■ **EXERCISE OBJECTIVE**
Copy out the items below exactly as they appear, starting at the line that contains "The width and height of the screenshot is (1280, 612)." and stopping after the line that contains "(x=136, y=437)".

— START OF EXCERPTED RECORDS —

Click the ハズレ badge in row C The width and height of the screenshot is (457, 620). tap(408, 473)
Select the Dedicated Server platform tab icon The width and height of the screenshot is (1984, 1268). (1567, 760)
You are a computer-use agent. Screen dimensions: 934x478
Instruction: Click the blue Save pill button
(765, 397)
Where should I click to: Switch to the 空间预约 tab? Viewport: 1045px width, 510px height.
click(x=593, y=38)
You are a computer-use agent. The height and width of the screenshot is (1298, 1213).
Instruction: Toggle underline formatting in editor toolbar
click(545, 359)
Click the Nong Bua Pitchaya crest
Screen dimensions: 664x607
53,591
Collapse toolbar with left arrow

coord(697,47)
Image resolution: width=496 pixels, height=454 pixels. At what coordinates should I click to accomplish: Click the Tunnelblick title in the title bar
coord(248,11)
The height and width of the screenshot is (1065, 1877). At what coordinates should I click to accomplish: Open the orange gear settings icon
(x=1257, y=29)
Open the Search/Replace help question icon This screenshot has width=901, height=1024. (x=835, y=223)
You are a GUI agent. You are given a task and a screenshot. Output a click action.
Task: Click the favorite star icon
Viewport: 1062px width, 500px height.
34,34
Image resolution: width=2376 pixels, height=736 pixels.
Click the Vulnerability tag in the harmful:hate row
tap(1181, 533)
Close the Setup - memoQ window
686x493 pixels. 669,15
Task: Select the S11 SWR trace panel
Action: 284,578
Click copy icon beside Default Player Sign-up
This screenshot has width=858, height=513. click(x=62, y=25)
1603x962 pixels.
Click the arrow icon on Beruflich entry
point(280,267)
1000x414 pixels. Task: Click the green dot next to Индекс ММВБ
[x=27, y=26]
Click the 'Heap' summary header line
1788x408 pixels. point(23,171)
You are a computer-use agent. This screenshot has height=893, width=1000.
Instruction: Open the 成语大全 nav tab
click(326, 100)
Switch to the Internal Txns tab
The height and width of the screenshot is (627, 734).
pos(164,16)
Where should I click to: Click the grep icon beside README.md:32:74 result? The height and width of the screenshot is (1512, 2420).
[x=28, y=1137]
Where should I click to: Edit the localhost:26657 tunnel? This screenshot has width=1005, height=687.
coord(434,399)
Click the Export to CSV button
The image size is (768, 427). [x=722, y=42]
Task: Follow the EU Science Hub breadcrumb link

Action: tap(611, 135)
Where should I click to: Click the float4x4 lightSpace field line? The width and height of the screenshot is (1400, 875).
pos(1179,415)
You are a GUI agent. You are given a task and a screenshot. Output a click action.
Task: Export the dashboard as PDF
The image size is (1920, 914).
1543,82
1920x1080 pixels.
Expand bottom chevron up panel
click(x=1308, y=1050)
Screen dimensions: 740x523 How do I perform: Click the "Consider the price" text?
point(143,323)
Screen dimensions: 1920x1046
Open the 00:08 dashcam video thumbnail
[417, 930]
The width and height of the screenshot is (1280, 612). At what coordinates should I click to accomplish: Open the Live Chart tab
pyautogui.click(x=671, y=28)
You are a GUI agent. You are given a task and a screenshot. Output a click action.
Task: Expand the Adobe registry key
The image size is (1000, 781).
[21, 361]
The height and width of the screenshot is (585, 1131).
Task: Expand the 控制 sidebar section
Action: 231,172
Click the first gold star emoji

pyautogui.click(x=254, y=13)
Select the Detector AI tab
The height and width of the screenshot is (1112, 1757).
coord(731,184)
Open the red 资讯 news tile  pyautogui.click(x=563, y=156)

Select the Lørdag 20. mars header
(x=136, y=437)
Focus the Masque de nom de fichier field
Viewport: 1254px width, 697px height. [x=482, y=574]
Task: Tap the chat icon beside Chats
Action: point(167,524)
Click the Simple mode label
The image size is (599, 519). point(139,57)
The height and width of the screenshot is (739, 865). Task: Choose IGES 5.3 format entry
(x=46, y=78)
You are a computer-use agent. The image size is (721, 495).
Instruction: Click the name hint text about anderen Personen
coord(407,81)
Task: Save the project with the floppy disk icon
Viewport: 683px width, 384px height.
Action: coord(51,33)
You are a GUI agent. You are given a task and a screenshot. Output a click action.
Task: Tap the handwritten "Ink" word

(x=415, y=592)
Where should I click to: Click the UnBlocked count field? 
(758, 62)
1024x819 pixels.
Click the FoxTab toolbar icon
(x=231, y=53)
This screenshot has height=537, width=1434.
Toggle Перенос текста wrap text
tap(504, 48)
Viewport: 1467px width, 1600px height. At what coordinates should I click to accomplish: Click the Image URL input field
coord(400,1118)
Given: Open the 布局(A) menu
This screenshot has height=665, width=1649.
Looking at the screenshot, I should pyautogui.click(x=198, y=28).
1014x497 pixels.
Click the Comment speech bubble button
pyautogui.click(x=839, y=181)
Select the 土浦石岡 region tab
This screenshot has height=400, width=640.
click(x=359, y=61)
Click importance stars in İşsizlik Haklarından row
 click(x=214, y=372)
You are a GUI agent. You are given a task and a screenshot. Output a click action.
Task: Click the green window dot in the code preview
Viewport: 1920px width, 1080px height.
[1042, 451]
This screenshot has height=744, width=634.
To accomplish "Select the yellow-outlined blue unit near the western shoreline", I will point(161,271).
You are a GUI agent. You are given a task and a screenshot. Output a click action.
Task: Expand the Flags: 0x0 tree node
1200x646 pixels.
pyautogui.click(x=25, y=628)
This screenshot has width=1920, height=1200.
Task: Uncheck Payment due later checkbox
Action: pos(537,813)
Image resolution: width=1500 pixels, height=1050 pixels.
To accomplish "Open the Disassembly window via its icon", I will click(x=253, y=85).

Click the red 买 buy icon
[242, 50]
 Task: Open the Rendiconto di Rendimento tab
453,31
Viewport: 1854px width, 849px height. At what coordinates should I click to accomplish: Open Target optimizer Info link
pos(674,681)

— END OF EXCERPTED RECORDS —

■ **FINAL RESULT**
The width and height of the screenshot is (1280, 612). At what coordinates should I click to accomplish: Open the Live Chart tab
pyautogui.click(x=671, y=28)
You are a GUI agent. You are given a task and a screenshot. Output a click action.
Task: Expand the Adobe registry key
The image size is (1000, 781).
[21, 361]
The height and width of the screenshot is (585, 1131).
Task: Expand the 控制 sidebar section
Action: 231,172
Click the first gold star emoji

pyautogui.click(x=254, y=13)
Select the Detector AI tab
The height and width of the screenshot is (1112, 1757).
coord(731,184)
Open the red 资讯 news tile  pyautogui.click(x=563, y=156)

Select the Lørdag 20. mars header
(x=136, y=437)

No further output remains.